__What the task asks__. Your answer is the lines below, exactly, from the one that contains "Given: Click the Perishable Lines stat card" through the one that contains "to the Limitations", both included.

__Data extract__.
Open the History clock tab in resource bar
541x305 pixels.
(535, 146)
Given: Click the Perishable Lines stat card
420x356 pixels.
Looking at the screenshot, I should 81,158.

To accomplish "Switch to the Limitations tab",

...

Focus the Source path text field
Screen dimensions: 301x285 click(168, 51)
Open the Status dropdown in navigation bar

__Response to this exercise__.
Given: Click the Perishable Lines stat card
420x356 pixels.
Looking at the screenshot, I should 81,158.

To accomplish "Switch to the Limitations tab",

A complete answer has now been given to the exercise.